- Instructions for the task -
Retype each entry. Leave nothing out.

- Dataset content -
((

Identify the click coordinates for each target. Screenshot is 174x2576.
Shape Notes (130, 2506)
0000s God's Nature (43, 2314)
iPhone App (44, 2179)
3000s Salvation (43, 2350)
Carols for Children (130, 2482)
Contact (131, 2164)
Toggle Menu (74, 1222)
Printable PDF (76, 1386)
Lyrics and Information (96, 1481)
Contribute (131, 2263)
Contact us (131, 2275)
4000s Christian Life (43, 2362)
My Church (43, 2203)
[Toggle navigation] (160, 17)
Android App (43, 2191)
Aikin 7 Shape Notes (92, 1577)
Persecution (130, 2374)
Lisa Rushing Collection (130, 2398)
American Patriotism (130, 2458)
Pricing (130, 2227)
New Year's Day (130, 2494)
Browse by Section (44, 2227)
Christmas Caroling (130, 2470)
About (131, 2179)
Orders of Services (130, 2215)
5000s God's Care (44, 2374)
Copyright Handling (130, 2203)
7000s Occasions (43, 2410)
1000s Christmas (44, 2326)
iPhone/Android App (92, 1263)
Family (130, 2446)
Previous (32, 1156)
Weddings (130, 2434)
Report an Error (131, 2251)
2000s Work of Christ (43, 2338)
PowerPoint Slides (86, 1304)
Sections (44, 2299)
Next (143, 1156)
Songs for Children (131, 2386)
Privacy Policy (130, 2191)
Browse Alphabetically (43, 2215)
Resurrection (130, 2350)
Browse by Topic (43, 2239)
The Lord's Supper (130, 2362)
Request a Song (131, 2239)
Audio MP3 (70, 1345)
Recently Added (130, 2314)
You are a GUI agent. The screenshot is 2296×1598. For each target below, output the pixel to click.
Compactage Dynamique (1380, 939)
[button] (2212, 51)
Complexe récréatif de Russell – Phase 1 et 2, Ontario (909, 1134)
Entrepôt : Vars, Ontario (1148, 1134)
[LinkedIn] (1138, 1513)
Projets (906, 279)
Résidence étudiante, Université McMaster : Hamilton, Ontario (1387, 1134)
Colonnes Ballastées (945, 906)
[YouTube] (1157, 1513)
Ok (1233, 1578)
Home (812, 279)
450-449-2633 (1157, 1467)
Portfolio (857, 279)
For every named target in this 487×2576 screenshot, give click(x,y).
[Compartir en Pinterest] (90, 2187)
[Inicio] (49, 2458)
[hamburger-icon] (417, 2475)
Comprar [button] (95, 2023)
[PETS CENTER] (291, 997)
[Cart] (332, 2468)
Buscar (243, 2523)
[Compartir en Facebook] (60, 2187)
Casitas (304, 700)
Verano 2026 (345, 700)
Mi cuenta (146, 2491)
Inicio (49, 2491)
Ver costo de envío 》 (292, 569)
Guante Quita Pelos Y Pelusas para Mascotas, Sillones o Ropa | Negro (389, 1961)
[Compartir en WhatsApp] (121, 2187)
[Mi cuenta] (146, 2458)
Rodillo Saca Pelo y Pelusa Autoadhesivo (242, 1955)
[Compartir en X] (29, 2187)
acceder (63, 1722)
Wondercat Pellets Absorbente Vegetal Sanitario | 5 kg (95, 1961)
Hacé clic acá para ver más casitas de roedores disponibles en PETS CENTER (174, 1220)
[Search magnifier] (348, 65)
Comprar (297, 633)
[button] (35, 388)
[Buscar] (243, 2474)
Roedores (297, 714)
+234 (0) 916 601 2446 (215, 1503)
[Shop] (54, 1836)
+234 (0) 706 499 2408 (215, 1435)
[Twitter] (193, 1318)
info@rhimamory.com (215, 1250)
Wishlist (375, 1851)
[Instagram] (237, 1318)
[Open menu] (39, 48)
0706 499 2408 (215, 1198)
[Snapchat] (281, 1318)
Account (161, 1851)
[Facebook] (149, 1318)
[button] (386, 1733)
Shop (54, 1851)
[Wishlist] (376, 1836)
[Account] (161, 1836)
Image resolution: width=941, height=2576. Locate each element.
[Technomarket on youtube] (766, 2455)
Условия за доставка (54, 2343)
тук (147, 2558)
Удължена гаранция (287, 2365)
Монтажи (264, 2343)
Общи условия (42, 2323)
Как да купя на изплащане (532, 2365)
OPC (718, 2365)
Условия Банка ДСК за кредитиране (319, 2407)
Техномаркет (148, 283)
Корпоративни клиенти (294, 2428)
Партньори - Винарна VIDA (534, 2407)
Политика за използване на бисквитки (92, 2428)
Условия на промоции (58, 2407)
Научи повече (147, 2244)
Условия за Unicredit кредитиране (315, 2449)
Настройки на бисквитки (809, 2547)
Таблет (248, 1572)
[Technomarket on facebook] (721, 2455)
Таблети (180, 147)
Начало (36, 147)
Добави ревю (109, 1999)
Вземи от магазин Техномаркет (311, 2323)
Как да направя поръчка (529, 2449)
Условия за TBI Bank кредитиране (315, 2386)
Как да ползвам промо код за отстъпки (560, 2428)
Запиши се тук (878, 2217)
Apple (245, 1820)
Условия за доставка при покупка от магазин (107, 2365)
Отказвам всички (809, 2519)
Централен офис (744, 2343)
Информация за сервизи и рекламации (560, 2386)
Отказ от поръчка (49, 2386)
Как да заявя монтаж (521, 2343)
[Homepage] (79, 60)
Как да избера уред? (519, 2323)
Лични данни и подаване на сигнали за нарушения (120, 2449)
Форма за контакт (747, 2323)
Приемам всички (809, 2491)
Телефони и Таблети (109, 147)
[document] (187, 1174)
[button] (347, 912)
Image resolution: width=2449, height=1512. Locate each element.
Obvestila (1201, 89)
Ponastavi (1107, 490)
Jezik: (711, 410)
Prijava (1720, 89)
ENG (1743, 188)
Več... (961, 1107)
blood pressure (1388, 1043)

))

- Problem solution -
Identify the click coordinates for each target. Screenshot is 174x2576.
Shape Notes (130, 2506)
0000s God's Nature (43, 2314)
iPhone App (44, 2179)
3000s Salvation (43, 2350)
Carols for Children (130, 2482)
Contact (131, 2164)
Toggle Menu (74, 1222)
Printable PDF (76, 1386)
Lyrics and Information (96, 1481)
Contribute (131, 2263)
Contact us (131, 2275)
4000s Christian Life (43, 2362)
My Church (43, 2203)
[Toggle navigation] (160, 17)
Android App (43, 2191)
Aikin 7 Shape Notes (92, 1577)
Persecution (130, 2374)
Lisa Rushing Collection (130, 2398)
American Patriotism (130, 2458)
Pricing (130, 2227)
New Year's Day (130, 2494)
Browse by Section (44, 2227)
Christmas Caroling (130, 2470)
About (131, 2179)
Orders of Services (130, 2215)
5000s God's Care (44, 2374)
Copyright Handling (130, 2203)
7000s Occasions (43, 2410)
1000s Christmas (44, 2326)
iPhone/Android App (92, 1263)
Family (130, 2446)
Previous (32, 1156)
Weddings (130, 2434)
Report an Error (131, 2251)
2000s Work of Christ (43, 2338)
PowerPoint Slides (86, 1304)
Sections (44, 2299)
Next (143, 1156)
Songs for Children (131, 2386)
Privacy Policy (130, 2191)
Browse Alphabetically (43, 2215)
Resurrection (130, 2350)
Browse by Topic (43, 2239)
The Lord's Supper (130, 2362)
Request a Song (131, 2239)
Audio MP3 (70, 1345)
Recently Added (130, 2314)
You are a GUI agent. The screenshot is 2296×1598. For each target below, output the pixel to click.
Compactage Dynamique (1380, 939)
[button] (2212, 51)
Complexe récréatif de Russell – Phase 1 et 2, Ontario (909, 1134)
Entrepôt : Vars, Ontario (1148, 1134)
[LinkedIn] (1138, 1513)
Projets (906, 279)
Résidence étudiante, Université McMaster : Hamilton, Ontario (1387, 1134)
Colonnes Ballastées (945, 906)
[YouTube] (1157, 1513)
Ok (1233, 1578)
Home (812, 279)
450-449-2633 (1157, 1467)
Portfolio (857, 279)
For every named target in this 487×2576 screenshot, give click(x,y).
[Compartir en Pinterest] (90, 2187)
[Inicio] (49, 2458)
[hamburger-icon] (417, 2475)
Comprar [button] (95, 2023)
[PETS CENTER] (291, 997)
[Cart] (332, 2468)
Buscar (243, 2523)
[Compartir en Facebook] (60, 2187)
Casitas (304, 700)
Verano 2026 (345, 700)
Mi cuenta (146, 2491)
Inicio (49, 2491)
Ver costo de envío 》 (292, 569)
Guante Quita Pelos Y Pelusas para Mascotas, Sillones o Ropa | Negro (389, 1961)
[Compartir en WhatsApp] (121, 2187)
[Mi cuenta] (146, 2458)
Rodillo Saca Pelo y Pelusa Autoadhesivo (242, 1955)
[Compartir en X] (29, 2187)
acceder (63, 1722)
Wondercat Pellets Absorbente Vegetal Sanitario | 5 kg (95, 1961)
Hacé clic acá para ver más casitas de roedores disponibles en PETS CENTER (174, 1220)
[Search magnifier] (348, 65)
Comprar (297, 633)
[button] (35, 388)
[Buscar] (243, 2474)
Roedores (297, 714)
+234 (0) 916 601 2446 (215, 1503)
[Shop] (54, 1836)
+234 (0) 706 499 2408 (215, 1435)
[Twitter] (193, 1318)
info@rhimamory.com (215, 1250)
Wishlist (375, 1851)
[Instagram] (237, 1318)
[Open menu] (39, 48)
0706 499 2408 (215, 1198)
[Snapchat] (281, 1318)
Account (161, 1851)
[Facebook] (149, 1318)
[button] (386, 1733)
Shop (54, 1851)
[Wishlist] (376, 1836)
[Account] (161, 1836)
Image resolution: width=941, height=2576. Locate each element.
[Technomarket on youtube] (766, 2455)
Условия за доставка (54, 2343)
тук (147, 2558)
Удължена гаранция (287, 2365)
Монтажи (264, 2343)
Общи условия (42, 2323)
Как да купя на изплащане (532, 2365)
OPC (718, 2365)
Условия Банка ДСК за кредитиране (319, 2407)
Техномаркет (148, 283)
Корпоративни клиенти (294, 2428)
Партньори - Винарна VIDA (534, 2407)
Политика за използване на бисквитки (92, 2428)
Условия на промоции (58, 2407)
Научи повече (147, 2244)
Условия за Unicredit кредитиране (315, 2449)
Настройки на бисквитки (809, 2547)
Таблет (248, 1572)
[Technomarket on facebook] (721, 2455)
Таблети (180, 147)
Начало (36, 147)
Добави ревю (109, 1999)
Вземи от магазин Техномаркет (311, 2323)
Как да направя поръчка (529, 2449)
Условия за TBI Bank кредитиране (315, 2386)
Как да ползвам промо код за отстъпки (560, 2428)
Запиши се тук (878, 2217)
Apple (245, 1820)
Условия за доставка при покупка от магазин (107, 2365)
Отказвам всички (809, 2519)
Централен офис (744, 2343)
Информация за сервизи и рекламации (560, 2386)
Отказ от поръчка (49, 2386)
Как да заявя монтаж (521, 2343)
[Homepage] (79, 60)
Как да избера уред? (519, 2323)
Лични данни и подаване на сигнали за нарушения (120, 2449)
Форма за контакт (747, 2323)
Приемам всички (809, 2491)
Телефони и Таблети (109, 147)
[document] (187, 1174)
[button] (347, 912)
Image resolution: width=2449, height=1512. Locate each element.
Obvestila (1201, 89)
Ponastavi (1107, 490)
Jezik: (711, 410)
Prijava (1720, 89)
ENG (1743, 188)
Več... (961, 1107)
blood pressure (1388, 1043)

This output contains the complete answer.